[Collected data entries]

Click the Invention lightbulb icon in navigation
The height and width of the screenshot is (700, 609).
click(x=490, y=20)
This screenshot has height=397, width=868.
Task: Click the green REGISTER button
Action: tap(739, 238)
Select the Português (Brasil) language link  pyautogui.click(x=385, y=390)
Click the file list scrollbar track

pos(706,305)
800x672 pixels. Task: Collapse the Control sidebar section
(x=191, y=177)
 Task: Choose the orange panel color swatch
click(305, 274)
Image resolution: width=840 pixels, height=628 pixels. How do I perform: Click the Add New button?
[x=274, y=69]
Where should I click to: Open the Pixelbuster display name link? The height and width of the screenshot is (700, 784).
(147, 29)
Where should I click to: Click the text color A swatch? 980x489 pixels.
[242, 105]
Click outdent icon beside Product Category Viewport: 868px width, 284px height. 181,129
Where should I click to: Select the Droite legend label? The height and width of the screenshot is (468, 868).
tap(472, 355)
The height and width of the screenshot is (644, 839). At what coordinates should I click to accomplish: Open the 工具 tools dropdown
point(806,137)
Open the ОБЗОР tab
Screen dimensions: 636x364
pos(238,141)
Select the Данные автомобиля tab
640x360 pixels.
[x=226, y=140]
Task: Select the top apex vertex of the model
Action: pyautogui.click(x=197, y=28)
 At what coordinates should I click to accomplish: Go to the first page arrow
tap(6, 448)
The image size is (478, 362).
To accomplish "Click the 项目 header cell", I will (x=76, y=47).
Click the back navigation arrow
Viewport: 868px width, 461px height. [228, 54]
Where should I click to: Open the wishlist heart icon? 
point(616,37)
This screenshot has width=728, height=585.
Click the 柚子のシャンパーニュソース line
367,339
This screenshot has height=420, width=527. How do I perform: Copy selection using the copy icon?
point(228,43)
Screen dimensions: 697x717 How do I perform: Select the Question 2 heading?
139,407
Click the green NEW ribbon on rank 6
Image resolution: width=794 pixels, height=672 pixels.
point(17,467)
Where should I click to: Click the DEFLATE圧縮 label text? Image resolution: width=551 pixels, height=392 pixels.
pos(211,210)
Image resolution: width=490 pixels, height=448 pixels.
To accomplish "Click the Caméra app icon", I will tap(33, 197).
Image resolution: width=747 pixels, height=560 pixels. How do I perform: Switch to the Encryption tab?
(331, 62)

■ **Task to carry out**: In the entries above, how many lines hold the word "will"? State the number only.

■ **Solved problem**: 2